08/03/2026
O Dia Internacional da Mulher não nasceu como uma data para comemorar a beleza do feminino. Ele nasceu como um grito por dignidade.
No início do século XX, mulheres trabalhadoras foram às ruas para denunciar jornadas abusivas, salários injustos e condições desumanas de trabalho. Muitas sofreram violência e repressão por exigir algo básico: respeito.
Mais de cem anos depois, avançamos muito. Mas a violência contra a mulher ainda é uma realidade presente em todas as idades.
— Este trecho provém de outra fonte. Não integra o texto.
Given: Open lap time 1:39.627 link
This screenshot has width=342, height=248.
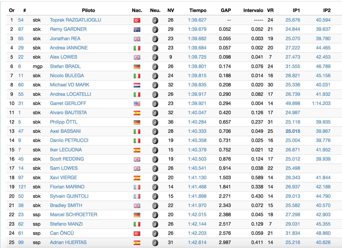Looking at the screenshot, I should click(197, 20).
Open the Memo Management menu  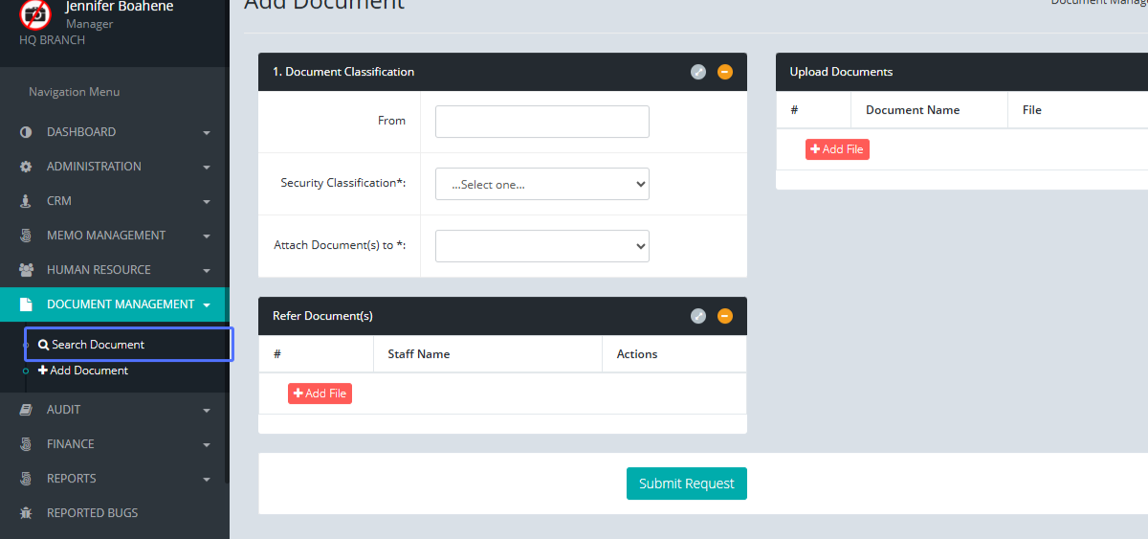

Ela não aparece apenas nas agressões físicas. Está também no silêncio, na desvalorização, no controle, no medo, na negligência com a saúde e na invisibilidade que muitas mulheres enfrentam ao longo da vida.
No consultório, eu escuto histórias que mostram como essas marcas podem atravessar décadas. Mulheres fortes, resilientes, que muitas vezes carregaram sozinhas responsabilidades enormes.
Por isso, o Dia Internacional da Mulher continua sendo tão relevante em 2026.
Ele é um lembrete de que respeito, segurança e cuidado com a saúde feminina ainda precisam ser defendidos todos os dias.
Que cada mulher possa viver com autonomia, dignidade e liberdade em todas as fases da vida.